══ Source text ══

The Richmond County Courthouse is a 1919 municipal courthouse in the civic center of St. George on Staten Island in New York City. It serves Richmond County, which is coextensive with the borough of Staten Island. The neoclassical style courthouse is on Richmond Terrace next to Staten Island's Borough Hall and across the street from the St. George Terminal of the Staten Island Ferry.

Richmond County Surrogate's Court is located in the building. The building also houses the Matrimonial Parts of State Supreme Court for the state's 13th Judicial District. It housed some other civil parts and the Criminal Parts of that court, as well as the office of its administrative judge, until they moved to a new courthouse at 26 Central Avenue, nearby, which opened on September 28, 2015.

==History==
Construction of the Richmond County Courthouse was begun on December 27, 1913, but was delayed by the advent of World War I. The building finally opened on November 3, 1919, to replace the 1837 Third County Courthouse several miles away.

═══
══ Data for review ══

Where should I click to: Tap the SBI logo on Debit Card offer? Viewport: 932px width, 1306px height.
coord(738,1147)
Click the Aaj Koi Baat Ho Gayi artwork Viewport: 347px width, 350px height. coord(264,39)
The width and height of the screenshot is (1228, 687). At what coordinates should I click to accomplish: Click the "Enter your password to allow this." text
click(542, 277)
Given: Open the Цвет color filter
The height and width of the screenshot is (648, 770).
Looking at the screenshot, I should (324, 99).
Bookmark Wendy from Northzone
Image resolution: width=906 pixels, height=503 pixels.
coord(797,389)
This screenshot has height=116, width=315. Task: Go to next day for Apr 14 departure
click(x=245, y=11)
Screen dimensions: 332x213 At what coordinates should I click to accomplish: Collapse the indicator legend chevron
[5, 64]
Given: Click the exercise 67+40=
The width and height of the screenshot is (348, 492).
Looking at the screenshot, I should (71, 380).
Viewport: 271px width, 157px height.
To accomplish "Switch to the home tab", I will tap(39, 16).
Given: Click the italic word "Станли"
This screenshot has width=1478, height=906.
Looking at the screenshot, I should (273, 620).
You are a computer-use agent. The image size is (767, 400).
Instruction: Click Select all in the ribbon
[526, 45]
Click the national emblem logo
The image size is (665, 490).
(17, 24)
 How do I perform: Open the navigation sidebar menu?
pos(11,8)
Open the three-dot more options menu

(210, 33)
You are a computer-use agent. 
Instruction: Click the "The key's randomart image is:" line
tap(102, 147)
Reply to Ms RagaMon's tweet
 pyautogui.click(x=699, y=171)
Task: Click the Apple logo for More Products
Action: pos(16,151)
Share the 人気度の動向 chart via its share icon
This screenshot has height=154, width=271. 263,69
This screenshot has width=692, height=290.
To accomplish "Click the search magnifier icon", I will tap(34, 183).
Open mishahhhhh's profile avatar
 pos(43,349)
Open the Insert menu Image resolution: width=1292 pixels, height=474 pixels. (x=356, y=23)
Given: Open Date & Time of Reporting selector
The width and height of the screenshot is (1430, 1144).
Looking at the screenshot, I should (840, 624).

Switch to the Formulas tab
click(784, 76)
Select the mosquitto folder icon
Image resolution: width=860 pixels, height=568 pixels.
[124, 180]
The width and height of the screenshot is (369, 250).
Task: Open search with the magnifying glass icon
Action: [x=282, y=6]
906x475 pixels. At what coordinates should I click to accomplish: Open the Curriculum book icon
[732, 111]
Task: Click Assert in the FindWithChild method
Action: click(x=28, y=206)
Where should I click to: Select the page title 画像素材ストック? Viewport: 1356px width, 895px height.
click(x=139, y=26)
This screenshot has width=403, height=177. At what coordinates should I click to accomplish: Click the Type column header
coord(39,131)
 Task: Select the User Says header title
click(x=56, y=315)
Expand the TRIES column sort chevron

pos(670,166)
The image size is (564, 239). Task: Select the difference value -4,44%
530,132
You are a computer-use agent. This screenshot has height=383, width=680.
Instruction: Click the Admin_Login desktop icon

═══

• _Assignment 1_
According to the courthouse text, on what date did the Richmond County Courthouse open?
• _Assignment 2_
Copy the part of the courthouse text that begins at the words "The Richmond County Courthouse is" and stops after "September 28, 2015.".

• _Written answer 1_
November 3, 1919

• _Written answer 2_
The Richmond County Courthouse is a 1919 municipal courthouse in the civic center of St. George on Staten Island in New York City. It serves Richmond County, which is coextensive with the borough of Staten Island. The neoclassical style courthouse is on Richmond Terrace next to Staten Island's Borough Hall and across the street from the St. George Terminal of the Staten Island Ferry.

Richmond County Surrogate's Court is located in the building. The building also houses the Matrimonial Parts of State Supreme Court for the state's 13th Judicial District. It housed some other civil parts and the Criminal Parts of that court, as well as the office of its administrative judge, until they moved to a new courthouse at 26 Central Avenue, nearby, which opened on September 28, 2015.